Training above all will set you on the path to rebreather safety. With training you will gain good habits, fundamental rebreather knowledge, a sound skill set and above all the right attitude. The time and effort spent on deciding which rebreather to buy should be equaled when looking for an instructor. Get good instruction, continue to practice your skills, and continue to learn your craft. Test yourself and never think you have reached the point where you can’t learn more or improve. Take advanced classes. Continue to learn.
“You pay peanuts you get monkeys” Economics is most definitely a function of rebreather safety. If you can’t afford good training then leave the rebreather until you can. I have paid close to twenty thousand dollars for training over the years of my diving career and do not regret a single penny spent or regretted a course taken. As one moves up the ladder of learning you pay more and learn less by volume. However there will always be new things you learn and most importantly your skills are tested against a standard and under pressure.
It will never happen, but if I had my way there would be a re-certification process for rebreathers with individuals being forced to prove their competence with the rebreather every 12 months. Like all skills, rebreather skills are easily eroded and need to be practiced to the point where they are as easy as scratching ones nose. I know of many divers who may well have been competent at the time of certification but a year or more down the line from a lack of practice or thought they have only a rudimentary understanding of what they are doing. If you are in this category take the basic course again, or pay for a refresher. If you took a rebreather certification class a second time or completed a refresher class you would be happy and surprised at how much you learnt.

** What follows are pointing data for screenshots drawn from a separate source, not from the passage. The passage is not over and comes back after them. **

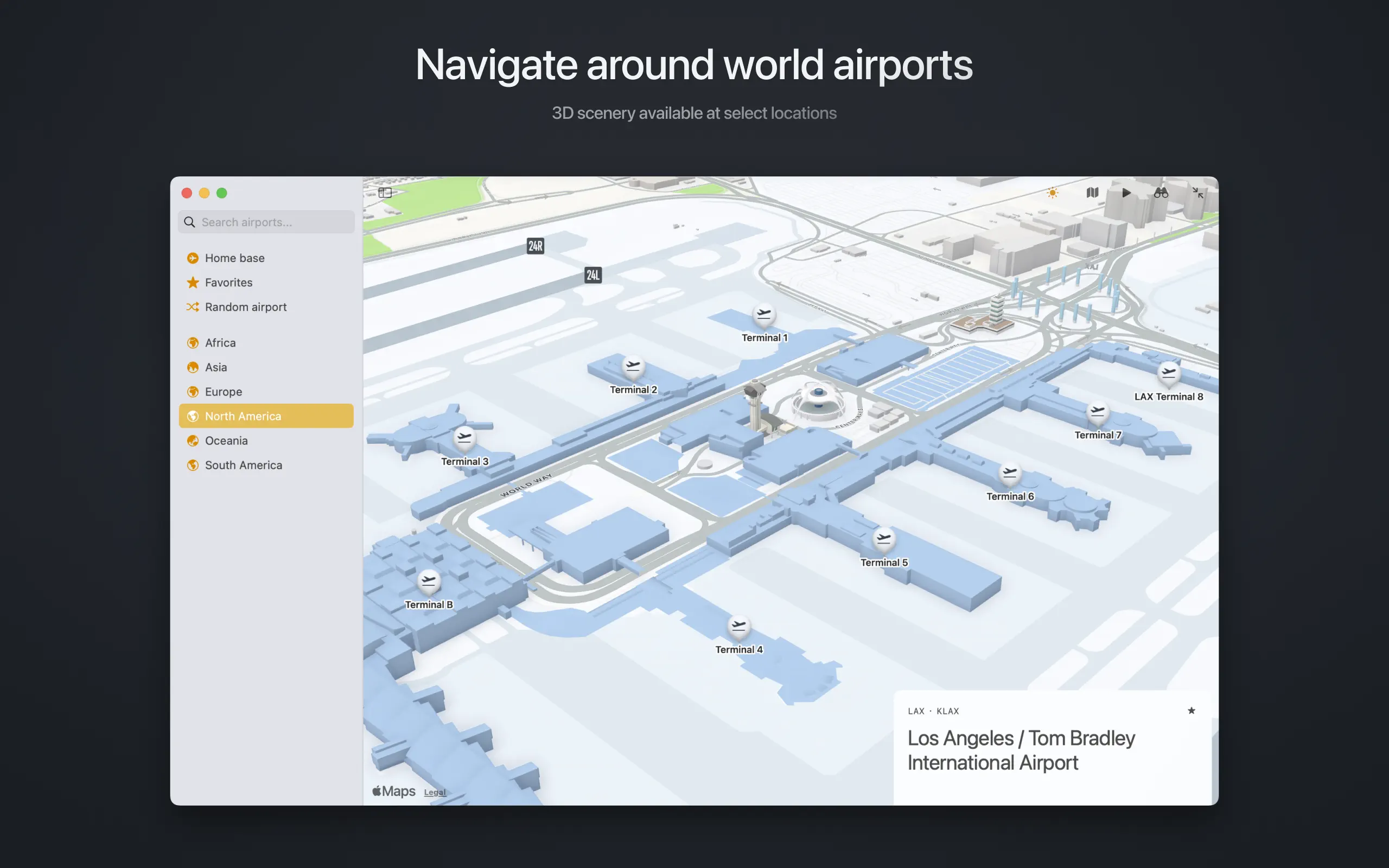Favorite LAX with the star icon
The height and width of the screenshot is (868, 1389).
coord(1191,711)
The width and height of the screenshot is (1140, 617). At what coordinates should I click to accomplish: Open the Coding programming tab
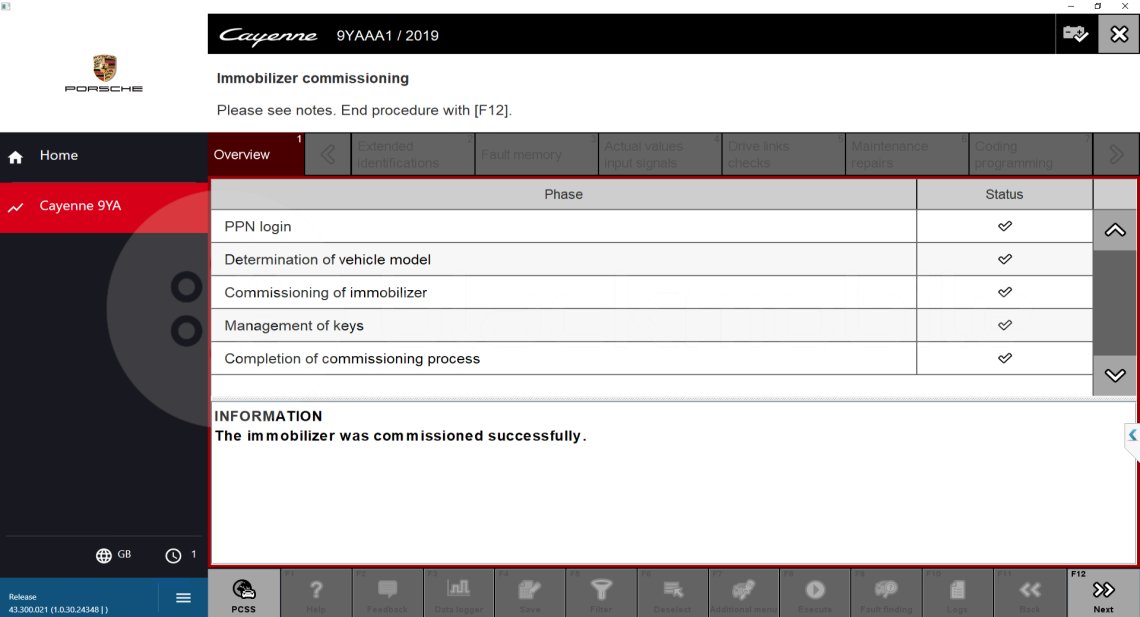(1031, 155)
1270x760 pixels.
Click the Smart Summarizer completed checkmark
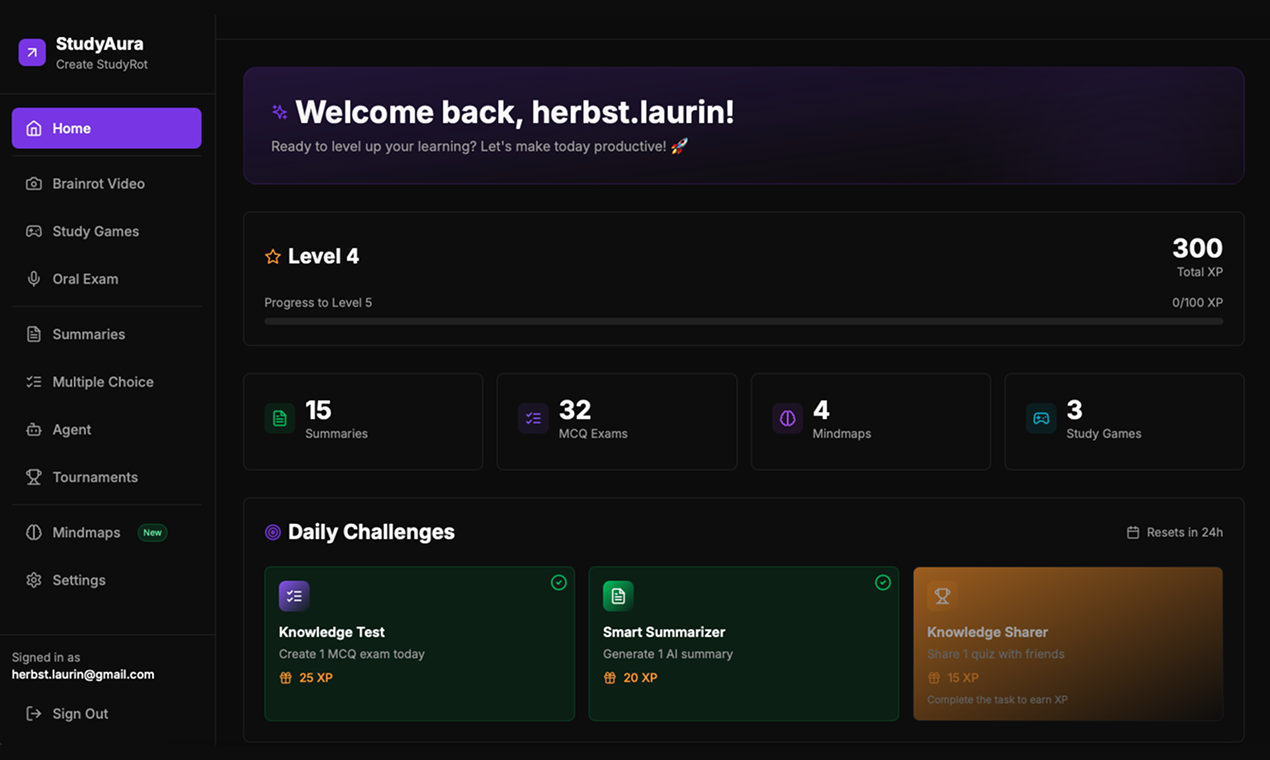[x=883, y=583]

Advanced courses is another option. Many people use friends or dive buddies as mentors which is great providing they are giving you good information. Further education is another option; take a Trimix CCR class as another route to checking your competence of old skills and learning new ones. Many CCR divers that were OC Trimix prior to buying a rebreather don’t bother with a CCR Trimix course, this is fair enough in many instances (although I see many making rookie CCR Trimix mistakes) but once again we come back to that point of taking courses to test knowledge and practice skills against a standard and to dive with people who perhaps have greater knowledge and skill than yourself.
As said previously try and find the best instructor one can. There are good ones out there. There are also some poor ones so do your homework before deciding to take a course. Get training, get trained, get educated, progress slowly, get more training and remember you don’t know as much as you think you do. There is a common discussion in the rebreather ranks about individuals that are self taught or taught by mentors! I believe it is possible and some have done a good job of it, but this is not the norm. People have made all the mistakes before why make them again or perhaps dive never knowing the mistakes you are making as many do. Is it possible to teach yourself? Yes. Is it the best way, no!

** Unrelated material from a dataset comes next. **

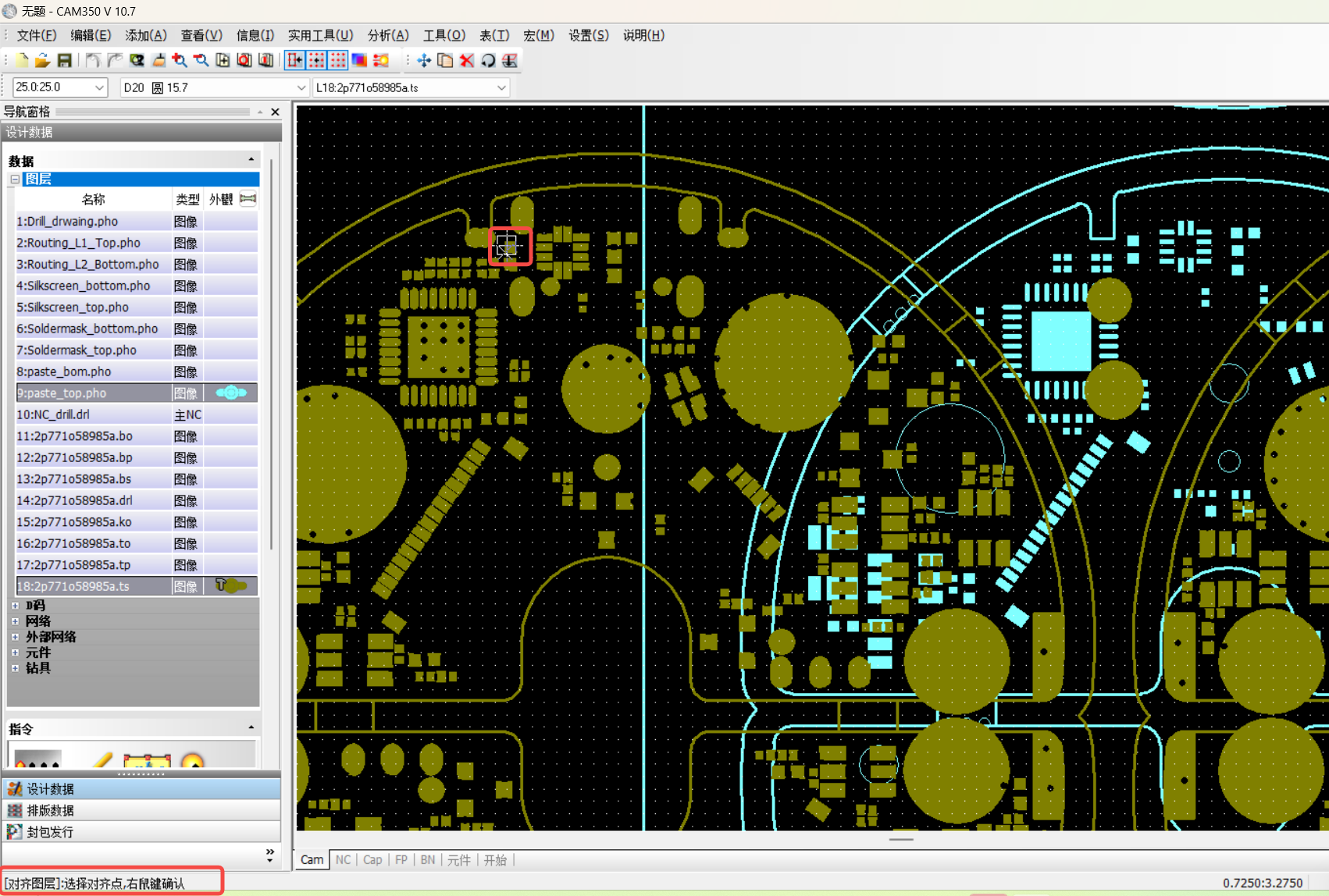Expand the D码 tree node
Viewport: 1329px width, 896px height.
(x=15, y=606)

A training course can’t teach you everything. It is a point at which to start. To learn everything would simply take too long and cost too much. Continue self training, revisit course material, dive with better divers try to learn from others and mentally rehearse scenarios in your mind. When trying to further your knowledge the internet is a great source for information. However it is difficult to know what is good information and what is bad when you don’t know. Just because someone makes more noise than someone else does not mean they know more than everyone else.
There was a particular individual who loved the sound of his own key board and actively boasted of his feats diving to deep depths with a rebreather wholly inappropriate for that task. The fact that until then he had gotten away with it is not proof of sound judgment or advice.
Get good training, continue to train and test your level of competence under pressure.